Saturday, November 21, 2015

c++ hashtable with linked list

C++ hashTable with linked list


Hash table is a data structure that allows use to search, edit, delete data nearlyO(1).
If you do not know what the O(1), it is ok.. keep it in you mind that it is super efficient.

Lets dive in with real example!!

let's say that you have list (you can think it as array).
Every element of this list contain name of person.
If you want to search Jane from the start of the list, you have to check every element.
Above example, we just need to check 100000 names.
Technically, it is quite fast if you are searching for 100000 names.
However, if the each elements contain lots of inforamtion, and the number of element is goes up to extrememly large numer, it is a different story. It wil take mintue, hour or more than that.
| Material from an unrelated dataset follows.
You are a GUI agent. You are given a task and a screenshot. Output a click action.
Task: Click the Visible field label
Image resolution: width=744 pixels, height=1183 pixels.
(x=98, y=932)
Let's look at the following.




This time, before we put names in the list, we use a function called hash function.
What the function does is that it takes name as input and return integer number.
This number is going to be the index of name in the list.

If we use this way, search can be done extremely fast!!

How?
If you want to know whether "john" is in the list, you can use hash function to the name. You will get the index, and you will get the result instantly, without looking at other names in the list.

It does not matter how many elements are in the list, you will get what you want from the list instantly

However, this hashfunction has problem...


The above example show that two different name ends with same index number.
If your list can handle onely one name, you are in trouble...
This is called hash collision.

There are severy way to avoid this.

My way is using linked list

There are different implimenation in using hash function with linked list.
My way is following...
    1) The very first element of list is empty
    2) get the hash val
    3) use hash val as index of list
    4) make linked list.

This way, it is not O(1)... but it is still close to O(1).


In the real world, there is no way that we can build hash function without hash collision.
It is like you are predict lottery number correctly every week..

Depend on number of data, field, culture and many other aspects, we  design the hash function differently; there is no right answer.

Lots of smart computer people, professors write research papers to find the best way of builiding hash function.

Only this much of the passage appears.